October 3 – Christ in Crisis: A Conversation with Jim Wallis at Trinity Wall Street
In this video, Dean Kelly Brown Douglas interviews Sojourners Editor-in-Chief Jim Wallis in a thought-provoking book talk about his new book, Christ in Crisis.
October 8. 9, 10 – Visiting Flint Michigan
Proximity matters. In early October, Dean Douglas visited Flint, Michigan, with Dan Scheid of St. Paul’s Episcopal Church, listening and learning from those impacted by the Flint water crisis to better understand this complex and ongoing tragedy. Watch this video for her reflection on her trip.
October 20 – Walking in Humility, Love, and Grace at the Greenleaf Christian Church in Goldsboro, North Carolina.

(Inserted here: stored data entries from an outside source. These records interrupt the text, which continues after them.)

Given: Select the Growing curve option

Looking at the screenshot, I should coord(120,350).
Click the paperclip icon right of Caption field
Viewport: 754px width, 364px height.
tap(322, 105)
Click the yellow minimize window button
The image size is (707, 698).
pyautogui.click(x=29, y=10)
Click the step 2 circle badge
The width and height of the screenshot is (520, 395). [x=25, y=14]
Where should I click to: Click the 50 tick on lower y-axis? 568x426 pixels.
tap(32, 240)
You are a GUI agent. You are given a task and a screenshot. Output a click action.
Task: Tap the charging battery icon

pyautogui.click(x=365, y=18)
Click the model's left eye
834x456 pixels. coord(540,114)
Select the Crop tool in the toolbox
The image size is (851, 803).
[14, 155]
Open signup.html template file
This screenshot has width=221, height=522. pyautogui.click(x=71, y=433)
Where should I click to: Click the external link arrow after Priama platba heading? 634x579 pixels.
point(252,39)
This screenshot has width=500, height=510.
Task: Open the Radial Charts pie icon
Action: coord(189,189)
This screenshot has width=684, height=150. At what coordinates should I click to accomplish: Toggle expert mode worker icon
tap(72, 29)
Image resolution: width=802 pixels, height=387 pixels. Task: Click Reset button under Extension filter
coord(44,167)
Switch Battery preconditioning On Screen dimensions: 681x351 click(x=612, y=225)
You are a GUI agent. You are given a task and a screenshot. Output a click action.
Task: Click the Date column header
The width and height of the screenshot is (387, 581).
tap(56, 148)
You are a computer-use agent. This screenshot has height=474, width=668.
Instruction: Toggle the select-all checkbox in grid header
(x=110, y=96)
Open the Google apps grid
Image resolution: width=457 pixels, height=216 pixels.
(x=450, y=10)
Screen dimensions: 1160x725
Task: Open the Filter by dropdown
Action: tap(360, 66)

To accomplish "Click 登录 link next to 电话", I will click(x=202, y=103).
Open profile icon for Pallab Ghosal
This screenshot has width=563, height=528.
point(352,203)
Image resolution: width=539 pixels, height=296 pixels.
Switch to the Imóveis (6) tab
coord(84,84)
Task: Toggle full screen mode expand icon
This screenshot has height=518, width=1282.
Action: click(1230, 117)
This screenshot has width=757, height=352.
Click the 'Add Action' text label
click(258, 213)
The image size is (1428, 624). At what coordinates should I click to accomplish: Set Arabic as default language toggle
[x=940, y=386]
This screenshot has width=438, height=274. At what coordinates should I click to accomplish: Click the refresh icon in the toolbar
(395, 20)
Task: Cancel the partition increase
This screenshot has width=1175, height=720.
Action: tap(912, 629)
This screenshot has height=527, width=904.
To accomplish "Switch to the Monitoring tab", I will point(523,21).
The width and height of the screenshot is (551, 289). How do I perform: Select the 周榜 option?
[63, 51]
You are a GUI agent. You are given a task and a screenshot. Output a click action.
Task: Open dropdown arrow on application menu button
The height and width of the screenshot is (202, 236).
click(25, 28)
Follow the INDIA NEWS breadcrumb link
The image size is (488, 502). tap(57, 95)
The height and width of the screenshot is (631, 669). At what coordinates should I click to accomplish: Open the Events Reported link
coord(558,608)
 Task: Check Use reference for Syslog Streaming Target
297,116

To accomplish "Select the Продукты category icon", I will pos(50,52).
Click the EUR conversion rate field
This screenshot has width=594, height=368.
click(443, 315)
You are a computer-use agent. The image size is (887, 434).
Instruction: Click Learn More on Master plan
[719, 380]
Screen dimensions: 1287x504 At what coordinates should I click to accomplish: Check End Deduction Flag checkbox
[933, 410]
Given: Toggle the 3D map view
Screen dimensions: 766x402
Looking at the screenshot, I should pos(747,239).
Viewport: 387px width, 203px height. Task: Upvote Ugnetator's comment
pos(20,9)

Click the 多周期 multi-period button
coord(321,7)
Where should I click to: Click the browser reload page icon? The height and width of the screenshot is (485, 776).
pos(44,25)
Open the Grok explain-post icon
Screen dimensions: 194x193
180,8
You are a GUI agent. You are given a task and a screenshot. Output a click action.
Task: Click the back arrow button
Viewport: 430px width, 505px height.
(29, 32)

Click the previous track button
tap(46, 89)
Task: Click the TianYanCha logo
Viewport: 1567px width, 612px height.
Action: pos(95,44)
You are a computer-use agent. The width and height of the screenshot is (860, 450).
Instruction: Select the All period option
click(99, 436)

Greenleaf Christian Church celebrated the 26-year ministry of their pastor, Rev. Dr. William J. Barber, II with special music, testimonies, and a sermon delivered (beginning at 1 hour, 44 minutes) by Dean Kelly Brown Douglas.
October 21 – Commenting on the Beyonce Mass
The Beyoncé Mass explores how issues of race and gender impact the lives, voices, and bodies of black women. “Black artists have always been central to the struggle for black freedom, whether we’re talking about Nina Simone or Harry Belafonte or Bernice Johnson Reagon of Sweet Honey in the Rock,” said Dean Kelly Brown Douglas. “Beyoncé is a part of this legacy. There is this natural correspondence between the kinds of things she does in her music and the black church.” Read the full article in the New York Times here.
October 23 – Prepare, Respond and Reclaim: Gun Violence and Houses of Worship at the Washington National Cathedral
Every day in America, more than 100 people lose their lives to guns. Hundreds of thousands of survivors live with wounds and trauma from gun violence. And yet, as people of faith, we are compelled to envision, and to work for, a world without gun violence. Watch Dean Douglas’s remarks below.
October 23 – Remembering Elijah Cummings
Dean Kelly Brown Douglas was quoted in the Washington Post article, Black Baptist church shaped Cummings’ commitment. Douglas stated that Cummings’ actions embodied the black church “at it’s best”. Dean Douglas further remarked, “The black church at its best has always been a church that when no one else has fought for the black community, the black church has been that voice.” Read the full article in the Washington Post here.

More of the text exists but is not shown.